Timmons will be bringing back what he learns to the UMass Boston Master Plan Sustainability Advisory Committee (MaPSAC). The group is working on a climate action plan for the university and aims to reduce greenhouse gas emissions by 40 percent by 2020 and 80 percent by 2050.

“It’s an honor of course,” Timmons said about winning the Fulbright award. “I’m very happy to have been selected. It’s one of those things you don’t expect to happen, but when it does, it’s wonderful.”

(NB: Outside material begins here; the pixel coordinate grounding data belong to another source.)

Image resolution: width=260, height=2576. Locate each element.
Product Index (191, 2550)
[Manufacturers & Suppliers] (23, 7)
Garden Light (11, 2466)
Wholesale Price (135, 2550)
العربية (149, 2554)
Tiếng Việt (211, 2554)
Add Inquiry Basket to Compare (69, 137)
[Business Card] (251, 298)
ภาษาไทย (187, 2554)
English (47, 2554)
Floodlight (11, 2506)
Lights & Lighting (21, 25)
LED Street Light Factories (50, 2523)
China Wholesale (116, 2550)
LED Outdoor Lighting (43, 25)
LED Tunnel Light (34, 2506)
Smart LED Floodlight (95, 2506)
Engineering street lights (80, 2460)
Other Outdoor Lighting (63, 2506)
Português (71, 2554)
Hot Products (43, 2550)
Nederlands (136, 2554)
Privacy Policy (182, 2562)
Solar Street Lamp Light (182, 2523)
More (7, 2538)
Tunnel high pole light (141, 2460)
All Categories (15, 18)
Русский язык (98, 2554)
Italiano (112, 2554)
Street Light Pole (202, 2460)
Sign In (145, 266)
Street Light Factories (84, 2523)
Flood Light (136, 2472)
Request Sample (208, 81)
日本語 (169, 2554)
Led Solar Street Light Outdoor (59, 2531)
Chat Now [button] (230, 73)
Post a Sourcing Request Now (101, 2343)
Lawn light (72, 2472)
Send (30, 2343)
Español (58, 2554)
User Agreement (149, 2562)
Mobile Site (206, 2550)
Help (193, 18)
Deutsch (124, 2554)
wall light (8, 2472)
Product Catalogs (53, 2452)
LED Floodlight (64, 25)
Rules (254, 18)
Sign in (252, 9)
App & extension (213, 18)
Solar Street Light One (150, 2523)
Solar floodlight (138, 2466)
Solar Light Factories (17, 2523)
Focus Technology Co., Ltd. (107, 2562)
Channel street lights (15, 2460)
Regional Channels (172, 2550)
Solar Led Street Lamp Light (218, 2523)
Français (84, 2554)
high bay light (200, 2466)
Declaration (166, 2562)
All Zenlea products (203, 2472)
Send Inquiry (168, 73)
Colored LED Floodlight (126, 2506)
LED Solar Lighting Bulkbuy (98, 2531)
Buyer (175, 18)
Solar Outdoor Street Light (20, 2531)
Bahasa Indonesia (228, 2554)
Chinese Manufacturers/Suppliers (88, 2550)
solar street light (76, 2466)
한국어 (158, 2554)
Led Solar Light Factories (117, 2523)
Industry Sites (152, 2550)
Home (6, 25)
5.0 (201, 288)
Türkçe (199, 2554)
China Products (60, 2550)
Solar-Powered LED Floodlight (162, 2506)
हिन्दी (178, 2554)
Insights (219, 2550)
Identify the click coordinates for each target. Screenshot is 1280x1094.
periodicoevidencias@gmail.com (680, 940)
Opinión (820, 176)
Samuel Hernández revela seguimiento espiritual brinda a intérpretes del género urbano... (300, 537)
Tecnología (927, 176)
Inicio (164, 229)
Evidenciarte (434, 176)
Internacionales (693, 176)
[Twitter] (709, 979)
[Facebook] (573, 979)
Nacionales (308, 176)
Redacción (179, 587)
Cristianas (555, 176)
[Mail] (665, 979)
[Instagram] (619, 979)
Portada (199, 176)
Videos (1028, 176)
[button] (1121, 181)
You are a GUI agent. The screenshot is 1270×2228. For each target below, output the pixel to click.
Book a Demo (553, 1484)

Brock started teaching at UMass Boston during the spring 2017 semester, after retiring as a marine biologist for the National Oceanic and Atmospheric Administration (NOAA) in January. He leaves for the Portuguese Institute of Air and Water in Lisbon, Portugal — the Portuguese equivalent of NOAA — on September 1.

“My grandfather and great-grandfather were whalers on the island of Pico in the Azores and my grandfather came to America and was a commercial fisherman in Provincetown for 50 years,” Brock said. “This is something that personally was too interesting to pass up and professionally it’s going to be very interesting.”

Portugal is in the process of collecting data on its seamounts—underwater mountains.

“They want someone, i.e. me, to identify biological hotspots and to identify a sustainability plan and some areas that maybe should be protected throughout their seamount chain, which is what I’m going to do and hopefully complete before I leave,” Brock said.

Sauri will be teaching and doing research in São Paulo, Brazil from March to July 2018. He will investigate the production, consumption, and translation of Brazilian fiction since 1989 as part of a larger project looking at how recent history—from the end of the Cold War to the global financial crisis—has shaped contemporary Latin American novels. He’s also looking at what these novels can tell us about the present.

“São Paulo offers access to periodicals, journals, and even works of fiction that are not readily available in the U.S. Any effort to answer questions central to my larger project, however, will also require an understanding of the institutions that have shaped and managed the circulation of culture, and I am particularly interested in understanding how publishing houses, government agencies, and university programs have sought to position the Brazilian novel within the non-[Portuguese-speaking] world by means of translation work, funding, and sponsored awards,” Sauri said.

Sauri’s teaching schedule at the University of São Paulo is still being worked out, but it appears he will be teaching an undergraduate course on American literature and a graduate course on literary theory.

“This is an initiative fully supported by our Office of Global Programs and its efforts to build stronger ties between the U.S. and Brazil, as exemplified by the creation of the Tiradentes Institute at UMass Boston and the Memorandum of Understanding we recently signed with the University of São Paulo. For this reason, I’m especially interested in applying my experience in Brazil toward the development of new course offerings and study abroad opportunities,” Sauri said.